▶ What is expected: Every line of the material below that holds the string "lipiec" should be copied.

▶ Supplied material:

%%

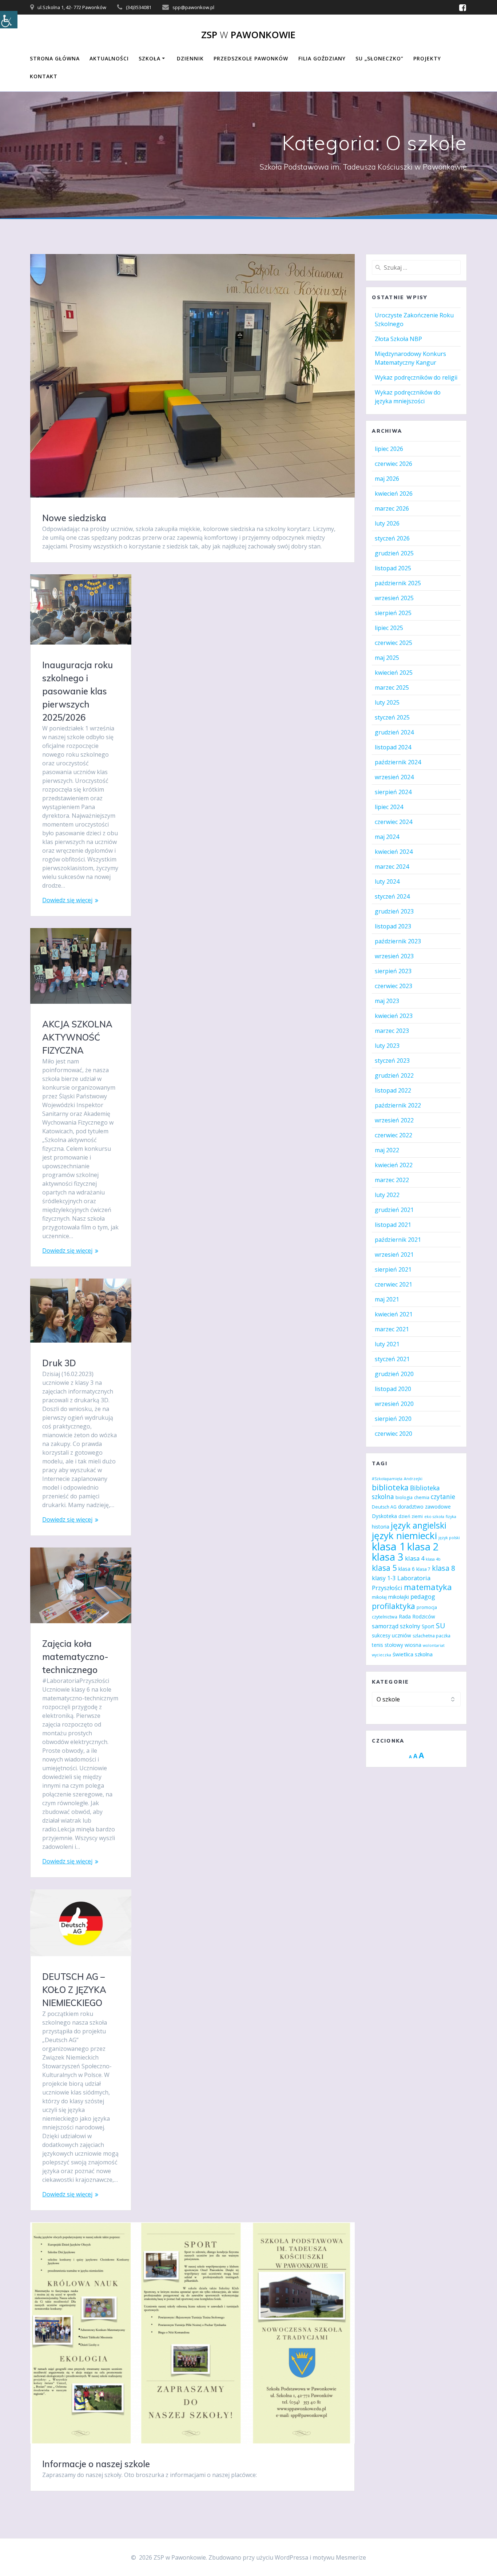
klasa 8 (443, 1568)
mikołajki (398, 1596)
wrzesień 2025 (394, 598)
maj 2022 (387, 1150)
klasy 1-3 (384, 1578)
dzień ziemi (410, 1516)
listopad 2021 (393, 1225)
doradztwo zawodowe (424, 1506)
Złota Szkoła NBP (398, 339)
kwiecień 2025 (394, 673)
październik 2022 (398, 1105)
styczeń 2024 (392, 896)
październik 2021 (398, 1240)
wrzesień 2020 (394, 1404)
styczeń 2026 (392, 538)
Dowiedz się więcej (67, 900)
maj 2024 (387, 837)
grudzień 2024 (394, 732)
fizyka (451, 1516)
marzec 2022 (392, 1180)
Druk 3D (59, 1363)
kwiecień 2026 (394, 494)
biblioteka (390, 1487)
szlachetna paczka (431, 1636)
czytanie (443, 1497)
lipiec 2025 (389, 628)
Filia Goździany (322, 58)
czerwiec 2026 (393, 464)
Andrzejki (413, 1478)
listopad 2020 (393, 1389)
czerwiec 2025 (393, 643)
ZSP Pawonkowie (248, 35)
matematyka (428, 1586)
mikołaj (379, 1597)
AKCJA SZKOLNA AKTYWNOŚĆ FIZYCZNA (77, 1037)
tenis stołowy (387, 1644)
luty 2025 (387, 702)
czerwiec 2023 (393, 986)
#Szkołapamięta (387, 1478)
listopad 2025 (393, 568)
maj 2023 (387, 1001)
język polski (449, 1537)
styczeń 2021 (392, 1359)
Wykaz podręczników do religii (416, 377)
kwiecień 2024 (394, 852)
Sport (428, 1626)
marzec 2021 (392, 1329)
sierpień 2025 (393, 613)
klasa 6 (406, 1568)
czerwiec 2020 (393, 1434)
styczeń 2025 (392, 717)
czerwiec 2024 (393, 822)
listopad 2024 (393, 747)
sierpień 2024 (393, 792)
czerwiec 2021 (393, 1284)
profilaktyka (393, 1606)
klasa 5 (384, 1567)
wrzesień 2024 (394, 777)
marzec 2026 (392, 508)
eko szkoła (434, 1516)
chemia (421, 1497)
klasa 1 (389, 1546)
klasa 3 (387, 1557)
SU (440, 1625)
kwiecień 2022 (394, 1165)
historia (380, 1526)
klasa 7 (423, 1569)
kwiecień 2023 (394, 1016)
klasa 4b (433, 1559)
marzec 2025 (392, 687)
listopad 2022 (393, 1090)
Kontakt (43, 76)
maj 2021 (387, 1299)
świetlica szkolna (413, 1654)
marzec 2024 (392, 867)
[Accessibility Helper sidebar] (8, 19)
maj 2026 (387, 479)
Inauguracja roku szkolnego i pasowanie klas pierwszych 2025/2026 (77, 691)
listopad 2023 (393, 926)
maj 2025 (387, 658)
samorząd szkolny (396, 1626)
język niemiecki (404, 1535)
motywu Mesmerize (339, 2557)
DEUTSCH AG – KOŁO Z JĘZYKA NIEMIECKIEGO (74, 1989)
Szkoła (149, 58)
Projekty (427, 58)
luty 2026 (387, 523)
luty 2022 (387, 1195)
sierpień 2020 (393, 1419)
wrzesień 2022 (394, 1120)
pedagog (422, 1596)
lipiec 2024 (389, 807)
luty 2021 (387, 1344)
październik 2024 (398, 762)
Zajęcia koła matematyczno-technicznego (75, 1656)
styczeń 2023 (392, 1061)
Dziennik (190, 58)
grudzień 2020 (394, 1374)
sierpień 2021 (393, 1269)
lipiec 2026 (389, 449)
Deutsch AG (384, 1507)
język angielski (418, 1525)
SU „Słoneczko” (379, 58)
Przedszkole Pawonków (251, 58)
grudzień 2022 (394, 1075)
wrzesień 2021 (394, 1255)
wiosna (413, 1644)
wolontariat (434, 1645)
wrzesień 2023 (394, 956)
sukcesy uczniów (391, 1635)
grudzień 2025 (394, 553)
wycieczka (381, 1654)
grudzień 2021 (394, 1210)
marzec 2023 (392, 1031)
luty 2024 (387, 881)
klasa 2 (422, 1546)
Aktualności (109, 58)
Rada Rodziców (417, 1616)
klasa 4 (414, 1558)
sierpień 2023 (393, 971)
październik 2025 (398, 583)
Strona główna (55, 58)
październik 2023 (398, 941)
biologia (404, 1497)
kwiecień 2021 (394, 1314)
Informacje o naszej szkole (96, 2463)
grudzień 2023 (394, 911)
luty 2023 (387, 1046)
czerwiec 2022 (393, 1135)
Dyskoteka (384, 1516)
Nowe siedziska (74, 517)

%%

▶ Expected answer:
lipiec 2025 (389, 628)
lipiec 2024 (389, 807)
lipiec 2026 (389, 449)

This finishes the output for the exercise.